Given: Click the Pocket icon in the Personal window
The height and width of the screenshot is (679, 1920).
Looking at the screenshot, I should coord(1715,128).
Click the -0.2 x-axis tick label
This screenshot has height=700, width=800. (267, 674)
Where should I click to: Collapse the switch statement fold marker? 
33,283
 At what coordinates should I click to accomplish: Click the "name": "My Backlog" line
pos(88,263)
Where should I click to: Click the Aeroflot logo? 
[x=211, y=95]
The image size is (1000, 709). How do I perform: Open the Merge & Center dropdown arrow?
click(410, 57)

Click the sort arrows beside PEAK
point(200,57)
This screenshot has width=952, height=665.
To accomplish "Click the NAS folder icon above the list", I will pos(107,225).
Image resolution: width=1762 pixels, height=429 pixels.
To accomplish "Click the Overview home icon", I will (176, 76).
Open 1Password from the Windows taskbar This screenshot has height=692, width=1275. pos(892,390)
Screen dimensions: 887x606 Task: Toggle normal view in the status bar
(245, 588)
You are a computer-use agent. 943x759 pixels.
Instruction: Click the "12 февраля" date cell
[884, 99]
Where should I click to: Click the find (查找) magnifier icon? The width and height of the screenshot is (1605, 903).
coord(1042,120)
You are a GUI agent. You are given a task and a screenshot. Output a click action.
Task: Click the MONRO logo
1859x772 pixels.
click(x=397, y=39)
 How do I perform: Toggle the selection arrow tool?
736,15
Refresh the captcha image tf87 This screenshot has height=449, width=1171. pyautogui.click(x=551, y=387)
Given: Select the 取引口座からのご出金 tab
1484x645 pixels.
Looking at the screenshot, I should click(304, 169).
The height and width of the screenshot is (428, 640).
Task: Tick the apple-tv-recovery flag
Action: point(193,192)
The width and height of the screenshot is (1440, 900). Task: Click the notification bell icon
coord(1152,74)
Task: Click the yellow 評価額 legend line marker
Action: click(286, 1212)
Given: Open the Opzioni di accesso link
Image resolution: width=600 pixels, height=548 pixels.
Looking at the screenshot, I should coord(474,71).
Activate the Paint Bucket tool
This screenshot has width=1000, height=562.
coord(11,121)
-------------------------
▶ **Problem to work on**
Copy every line of the entries in which "agent" can be found.

▶ **Task response**
You are a computer-use agent. 943x759 pixels.
You are a GUI agent. You are given a task and a screenshot. Output a click action.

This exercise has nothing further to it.